Muito causou espanto o que aconteceu àquele homem. Era um senhor simples, já de meia idade, rosto oblíquo, a pele alva, manso. Era sério, simples, e forte. Observava atrás dos óculos o vasto mundo, não mais do que o que ia por dentro. Escrevia versos e se chamava José, mas poderia ser qualquer outro, João, Joaquim, Raimundo, Carlos. Apenas mais um gauche, entre tantos, se não houvesse tantos desejos. Seguia sempre o mesmo trajeto trilhado há tantos anos, entre a Graça Aranha e a Araújo Porto Alegre, que as ruas já pareciam fazer parte de si, assim como se reconhecia no seu caminhar a sua distinta profissão de funcionário público.


Contam os mais próximos que a razão de ele ser triste era por ter nascido em uma cidadezinha qualquer, em que janelas olhavam a vida passar devagar, com um peso de ferro, como que de suportar o mundo nos ombros. Mas agora, era apenas uma fotografia na parede de sua casa, para onde se dirigia quando se deu o acontecimento.

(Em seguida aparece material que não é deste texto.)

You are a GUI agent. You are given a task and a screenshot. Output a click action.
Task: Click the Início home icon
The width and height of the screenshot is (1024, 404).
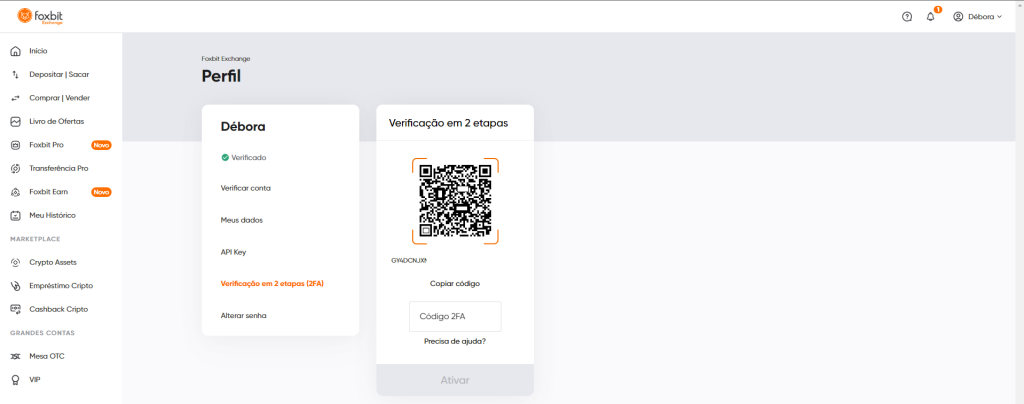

Já na orla de Copacabana, o homem ia devagar, à procura da poesia escondida em algum lugar, quando, de repente, no meio do caminho tinha uma pedra. Mas não uma qualquer: era obtusa, misteriosa a pedra no meio do caminho, no meio da sua pacata travessia rotineira. Deteve-se a observá-la com toda a cautela que suas retinas fatigadas atrás dos óculos lhe permitiam alcançar. Sabia que sob a face neutra da pedra se escondia mil faces secretas que lhe perguntava: trouxeste a chave?


Não podia prosseguir em paz. A pedra lhe obstava todo o caminho traçado, toda a continuidade da vida, suspensos pelo claro enigma de esfinge que ali se configurava. Decifra-me, ou te devoro.


De repente, a luz apagou, o povo sumiu, a noite esfriou e tudo fugiu. Restava o homem, parado, sem gritar, sem gemer, o homem e o tabu: e agora?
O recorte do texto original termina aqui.